The inspectors performed a partial system walkdown of the Unit 1 auxiliary feedwater system, Trains A and B, on July 22, 2002, while Train C was out of service for maintenance. The inspectors verified the proper standby equipment and control board lineup in accordance with Plant Operating Procedure 0POP02-AF-0001, Auxiliary Feedwater, Revision 16, and system piping and instrumentation diagrams. The inspectors also examined component material condition.

b. Findings No findings of significance were identified.

.2 Semi-Annual System Walkdown a. Inspection Scope The inspectors performed a detailed system walkdown of the accessible portions of the Unit 2 125 VDC and 120 VAC Class 1E electrical distribution systems on August 15-16, 2002. The inspectors verified that all four trains of the system were in a proper operational and standby equipment lineup per Plant Operating Procedures 0POP02-EE-0001, ESF Class 1E DC Distribution System, Revision 10;

-2-0POP02-AE-0004, 120 VAC ESF Vital Distribution Power Supplies, Revision 7; and 0POP02-AE-0001, AC Electrical Distribution Breaker Lineup, Revision 11. Technical Specification 3.8, Updated Final Safety Analysis Report Section 8.3.2.1, and the licensed operator training manual were also reviewed for information on the required system conditions and alignment. The inspectors verified that components were in good condition.

b. Findings No findings of significance were identified.

1R05 Fire Protection (71111.05)

.1 Routine Fire Area Walkdowns a.
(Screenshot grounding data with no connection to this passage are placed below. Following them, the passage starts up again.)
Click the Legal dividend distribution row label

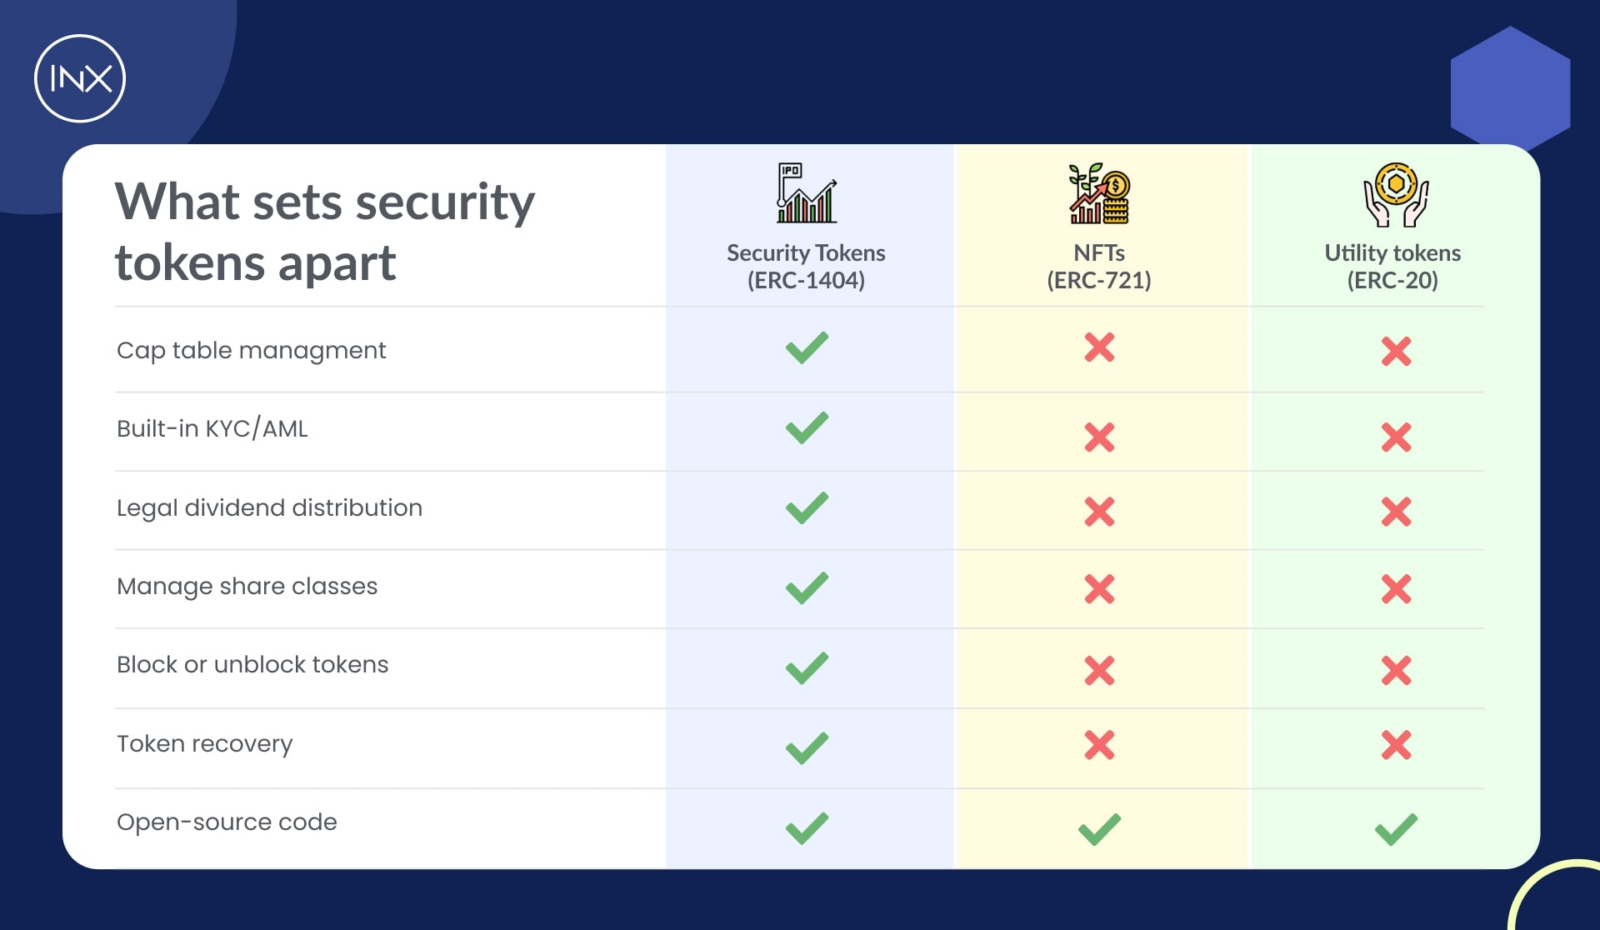(x=269, y=508)
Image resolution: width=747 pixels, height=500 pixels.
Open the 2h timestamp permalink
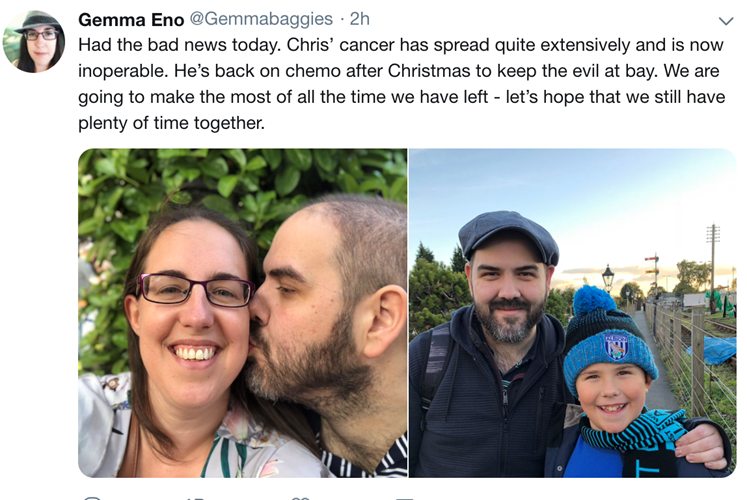point(360,19)
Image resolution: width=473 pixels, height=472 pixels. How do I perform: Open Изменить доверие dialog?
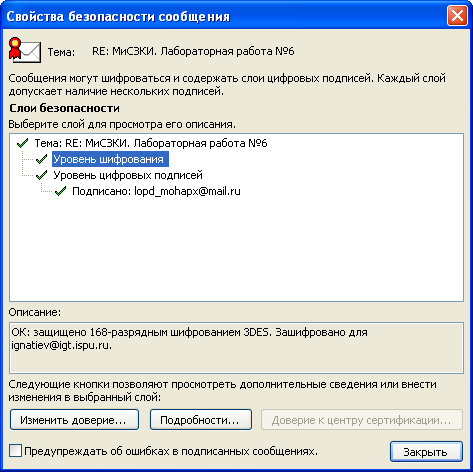click(74, 420)
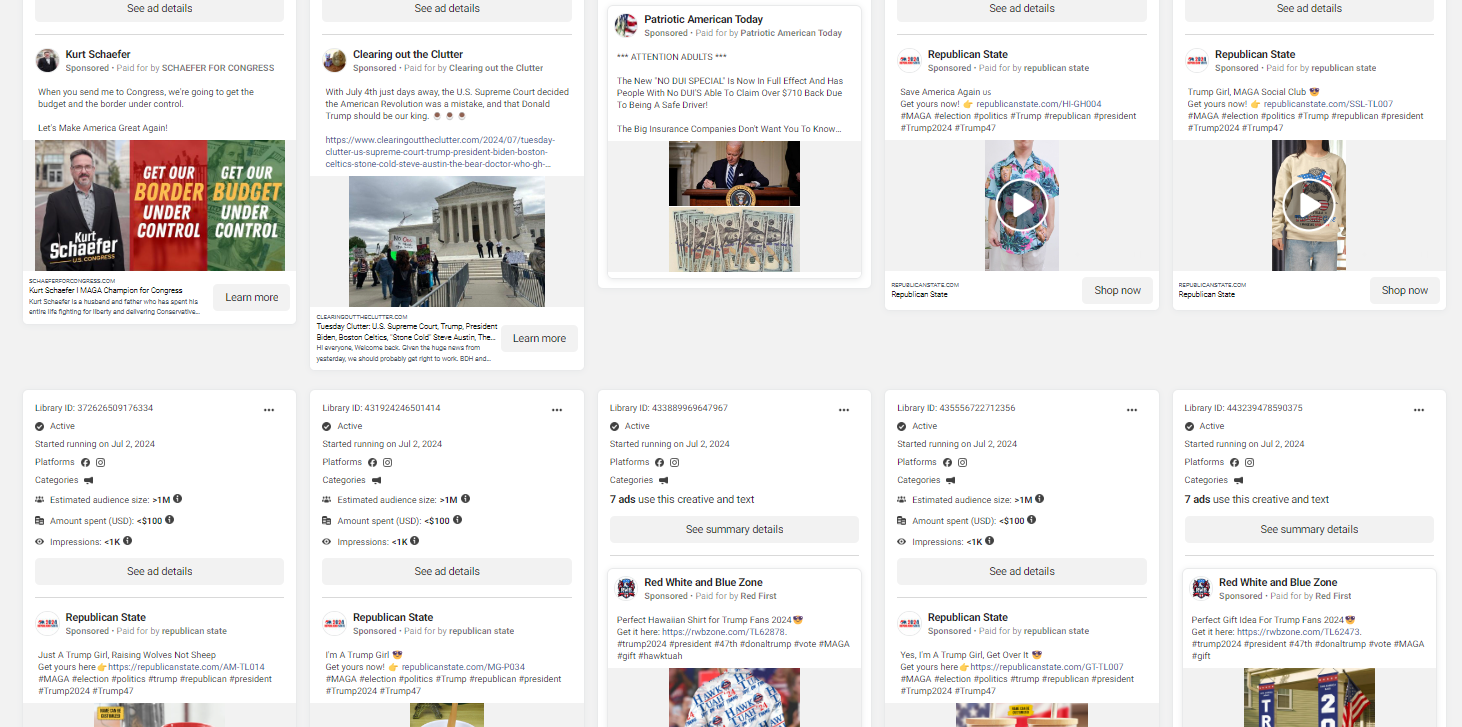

Inspection Scope The inspectors used Inspection Procedure 71111.05 to evaluate the control of transient combustibles and ignition sources. The individual plant examination, fire preplans, and Fire Hazards Analysis Report were used to identify important plant equipment, design fire loading, fire detection and suppression equipment locations, and planned actions to respond to a fire in each of the plant areas selected. The inspection included observing the condition and operational lineup of fire protection systems and fire barriers used to prevent fire damage or propagation. The following plant areas were inspected:

  • Unit 1 electrical auxiliary building Train A cable spreading rooms (Fire Zones Z010, Z026, and Z027) on July 1, 2002
  • Unit 1 boron storage, batching tank, and support system rooms (Fire Zones Z108, Z138, Z127, and Z141) on July 18, 2002
  • Unit 2 electrical auxiliary building Train C cable spreading room (Fire Zone Z47)

on August 29, 2002

  • Unit 2 electrical auxiliary building Train A cable spreading rooms (Fire Zones Z010, Z026, and Z027) on July 18, 2002 b. Findings No findings of significance were identified.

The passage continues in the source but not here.